Closed addisonamiri closed 4 years ago
Filebot + ACM with some config is what you need
Thanks for starting the discussion! I've always thought expanding to cover other media types would be an interesting direction.
One major roadblock is that many video file types, last I checked, don't have standard metadata fields. And in any case, it's not common to find tagged video files even with non-standard formats, so we'd need to rely much more on filename heuristics. See also #1160.
I can see this going one of two ways:
dbcore
module contains the "soul" of beets without knowing anything about music.Your second point is interesting, @sampsyo. Could we perhaps move dbcore
into it's own repository and pip package?
Yep, that was always the long-term goal with the dbcore
refactor. If there's sufficient momentum behind a "beets derivative" for video, that might be the push we need to finish that up.
Filebot has everything you are looking for and more - it integrates perfectly for me between flexget and kodi.
I can't speak to video, but I just wanted to put in a vote for a beets ebook organizer. There really is not a KISS tool for ebooks. Calibre is, as far as I know, the only Linux software that scrapes and organizes ebooks; however, it's a train wreck, modifying files without warning the user, forcing exactly one organizational scheme, etc. Nothing like the elegance of beets!

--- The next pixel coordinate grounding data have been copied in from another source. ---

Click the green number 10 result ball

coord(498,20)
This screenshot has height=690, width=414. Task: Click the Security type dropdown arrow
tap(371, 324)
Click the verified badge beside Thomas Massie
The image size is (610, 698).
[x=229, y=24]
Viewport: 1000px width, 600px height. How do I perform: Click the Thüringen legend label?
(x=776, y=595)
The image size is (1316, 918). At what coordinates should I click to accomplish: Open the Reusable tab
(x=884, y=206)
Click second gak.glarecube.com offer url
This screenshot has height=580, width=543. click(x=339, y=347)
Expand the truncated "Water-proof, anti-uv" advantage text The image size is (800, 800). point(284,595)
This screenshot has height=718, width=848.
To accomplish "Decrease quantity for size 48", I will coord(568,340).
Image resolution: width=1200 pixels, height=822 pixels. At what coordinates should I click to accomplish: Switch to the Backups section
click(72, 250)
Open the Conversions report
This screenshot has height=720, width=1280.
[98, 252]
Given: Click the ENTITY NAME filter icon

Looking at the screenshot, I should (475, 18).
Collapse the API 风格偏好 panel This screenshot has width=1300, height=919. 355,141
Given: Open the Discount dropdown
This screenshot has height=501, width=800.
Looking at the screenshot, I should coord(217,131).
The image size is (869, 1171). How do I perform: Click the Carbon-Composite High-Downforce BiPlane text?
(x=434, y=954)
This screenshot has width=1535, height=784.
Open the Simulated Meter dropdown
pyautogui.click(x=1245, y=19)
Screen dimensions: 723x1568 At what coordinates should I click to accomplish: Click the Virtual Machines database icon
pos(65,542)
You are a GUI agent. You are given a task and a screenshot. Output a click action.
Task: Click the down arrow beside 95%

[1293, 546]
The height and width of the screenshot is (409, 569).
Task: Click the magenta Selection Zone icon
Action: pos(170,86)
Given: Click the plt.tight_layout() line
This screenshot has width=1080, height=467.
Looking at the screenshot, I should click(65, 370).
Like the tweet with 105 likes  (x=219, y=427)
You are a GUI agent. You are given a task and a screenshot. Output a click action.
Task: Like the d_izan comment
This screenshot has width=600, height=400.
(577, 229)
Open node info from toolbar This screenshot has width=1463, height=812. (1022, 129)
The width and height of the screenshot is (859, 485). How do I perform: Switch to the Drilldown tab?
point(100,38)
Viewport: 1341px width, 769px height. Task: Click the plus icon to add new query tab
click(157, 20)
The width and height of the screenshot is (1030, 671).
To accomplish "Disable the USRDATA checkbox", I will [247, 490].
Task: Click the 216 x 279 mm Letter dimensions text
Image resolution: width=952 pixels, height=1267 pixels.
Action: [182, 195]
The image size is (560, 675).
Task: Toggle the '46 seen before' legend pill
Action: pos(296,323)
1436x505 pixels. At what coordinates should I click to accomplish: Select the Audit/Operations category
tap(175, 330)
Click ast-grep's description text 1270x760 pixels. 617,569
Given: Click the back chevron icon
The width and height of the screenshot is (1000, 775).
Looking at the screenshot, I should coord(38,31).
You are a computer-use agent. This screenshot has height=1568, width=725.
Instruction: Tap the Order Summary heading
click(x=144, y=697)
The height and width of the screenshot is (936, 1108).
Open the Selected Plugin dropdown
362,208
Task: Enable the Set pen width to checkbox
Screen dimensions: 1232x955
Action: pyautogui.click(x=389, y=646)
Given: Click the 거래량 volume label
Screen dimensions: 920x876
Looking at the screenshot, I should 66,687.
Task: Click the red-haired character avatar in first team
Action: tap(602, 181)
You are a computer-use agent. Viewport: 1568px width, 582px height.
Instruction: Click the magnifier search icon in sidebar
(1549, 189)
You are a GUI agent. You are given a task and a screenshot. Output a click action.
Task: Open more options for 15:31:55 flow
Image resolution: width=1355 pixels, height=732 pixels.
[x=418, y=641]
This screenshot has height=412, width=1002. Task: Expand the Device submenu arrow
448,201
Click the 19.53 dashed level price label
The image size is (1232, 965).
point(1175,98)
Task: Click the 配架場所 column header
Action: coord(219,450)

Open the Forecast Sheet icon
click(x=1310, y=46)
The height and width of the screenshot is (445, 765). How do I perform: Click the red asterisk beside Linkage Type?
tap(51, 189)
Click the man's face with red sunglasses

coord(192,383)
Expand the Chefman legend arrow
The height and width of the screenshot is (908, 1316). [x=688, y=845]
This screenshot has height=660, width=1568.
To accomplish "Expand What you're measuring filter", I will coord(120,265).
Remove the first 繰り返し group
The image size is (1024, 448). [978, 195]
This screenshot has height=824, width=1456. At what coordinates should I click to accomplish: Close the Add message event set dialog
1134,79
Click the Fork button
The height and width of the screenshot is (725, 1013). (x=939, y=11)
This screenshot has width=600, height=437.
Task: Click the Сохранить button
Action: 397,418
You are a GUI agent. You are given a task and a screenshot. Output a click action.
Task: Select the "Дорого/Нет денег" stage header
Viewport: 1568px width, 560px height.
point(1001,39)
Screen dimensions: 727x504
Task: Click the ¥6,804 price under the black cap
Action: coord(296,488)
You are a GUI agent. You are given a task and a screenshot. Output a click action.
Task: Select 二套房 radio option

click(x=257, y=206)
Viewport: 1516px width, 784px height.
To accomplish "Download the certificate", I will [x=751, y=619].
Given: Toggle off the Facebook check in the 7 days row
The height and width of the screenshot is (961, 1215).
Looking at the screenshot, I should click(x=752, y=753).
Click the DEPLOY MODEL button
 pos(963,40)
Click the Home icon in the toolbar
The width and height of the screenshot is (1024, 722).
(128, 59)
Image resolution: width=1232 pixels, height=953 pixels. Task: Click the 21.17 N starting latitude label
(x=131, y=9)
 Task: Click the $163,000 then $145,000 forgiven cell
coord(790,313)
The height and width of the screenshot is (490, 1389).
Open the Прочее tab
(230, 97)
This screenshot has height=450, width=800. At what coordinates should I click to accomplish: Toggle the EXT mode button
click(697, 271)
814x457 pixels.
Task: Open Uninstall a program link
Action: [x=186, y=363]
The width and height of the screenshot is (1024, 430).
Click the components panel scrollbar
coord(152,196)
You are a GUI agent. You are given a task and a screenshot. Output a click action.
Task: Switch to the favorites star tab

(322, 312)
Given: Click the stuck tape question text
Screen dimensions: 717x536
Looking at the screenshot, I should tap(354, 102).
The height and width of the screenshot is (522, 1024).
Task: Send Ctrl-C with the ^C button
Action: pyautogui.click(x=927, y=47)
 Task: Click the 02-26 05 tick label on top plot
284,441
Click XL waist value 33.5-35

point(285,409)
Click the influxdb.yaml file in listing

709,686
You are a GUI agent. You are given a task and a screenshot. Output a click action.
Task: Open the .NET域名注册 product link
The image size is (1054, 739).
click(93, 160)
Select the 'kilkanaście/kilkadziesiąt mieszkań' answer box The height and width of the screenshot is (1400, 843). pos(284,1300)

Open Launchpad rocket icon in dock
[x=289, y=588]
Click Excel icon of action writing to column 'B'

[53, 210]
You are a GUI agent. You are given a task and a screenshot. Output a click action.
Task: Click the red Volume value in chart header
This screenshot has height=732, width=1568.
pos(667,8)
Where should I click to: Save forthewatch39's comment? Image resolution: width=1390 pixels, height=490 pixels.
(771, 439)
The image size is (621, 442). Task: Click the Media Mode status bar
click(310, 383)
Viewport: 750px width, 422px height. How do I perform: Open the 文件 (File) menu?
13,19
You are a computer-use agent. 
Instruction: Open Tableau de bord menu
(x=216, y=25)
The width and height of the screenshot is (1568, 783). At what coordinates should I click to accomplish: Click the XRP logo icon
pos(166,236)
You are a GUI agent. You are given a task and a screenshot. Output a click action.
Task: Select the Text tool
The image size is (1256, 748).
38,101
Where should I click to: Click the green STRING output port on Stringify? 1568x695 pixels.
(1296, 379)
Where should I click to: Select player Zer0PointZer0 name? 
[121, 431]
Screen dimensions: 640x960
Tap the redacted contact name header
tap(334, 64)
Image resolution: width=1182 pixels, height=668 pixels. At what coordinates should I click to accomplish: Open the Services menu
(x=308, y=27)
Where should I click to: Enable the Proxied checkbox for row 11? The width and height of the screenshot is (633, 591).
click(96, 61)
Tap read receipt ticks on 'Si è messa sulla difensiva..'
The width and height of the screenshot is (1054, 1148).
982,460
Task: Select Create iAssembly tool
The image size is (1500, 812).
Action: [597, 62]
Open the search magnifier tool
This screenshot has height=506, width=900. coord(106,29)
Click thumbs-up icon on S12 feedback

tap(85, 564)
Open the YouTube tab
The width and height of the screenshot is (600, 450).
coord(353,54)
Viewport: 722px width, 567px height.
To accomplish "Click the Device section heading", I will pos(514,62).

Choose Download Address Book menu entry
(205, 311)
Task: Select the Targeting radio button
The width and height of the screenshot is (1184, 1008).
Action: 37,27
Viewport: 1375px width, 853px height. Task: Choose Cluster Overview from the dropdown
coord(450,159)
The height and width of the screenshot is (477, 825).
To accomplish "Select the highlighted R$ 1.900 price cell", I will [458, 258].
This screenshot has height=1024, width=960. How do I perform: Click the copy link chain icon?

I would be way more interested in being able to use beets to rename/organize video files and generate nfo files for kodi. Solutions like filebot are great, but anything that requires java to run and frequently breaks on updates does not interest me in the least.
I'd try to intergrate https://github.com/guessit-io/guessit into beets. It does a fantastic job of guessing information based on filename and the output would probably make a good starting search on tmdb or tvdb. I see the workflow better suited to a plugin (but i'm not a dev).
Man.... with the inline plugin.... this would be so awesome.
Until one day beets manage video files, I wrote flinck whose goal is to create symlinks to your movies files and organize them by year/genre/whatever ...
beet users should not feel disoriented, as it reuses some beets concepts : heavy use of confit
to configure the tree hierarchy, buckets to reuse user-created folders, google backend to guess movie original name from another country release name.
But it's not the swiss-knife for video files as beet is for audio : no database, no renaming, just symlinking really. I released a new version yesterday and would appreciate some feedbacks.
@sampsyo I think I'd prefer if video (and eBook?) management was kept in beets rather than split off into separate (even if related) projects. I already do use beets for some (music) video management, so it's not impossible to envision to me. Of course, this might make some feel beets become bloated, so maybe it'd be possible to "modularise" beet
to support various media types depending on what's installed? (E.g., I'd imagine I'd like to organise eBooks and audiobooks together, and personal videos, movies/tv series, random YouTube downloads, and music videos together.)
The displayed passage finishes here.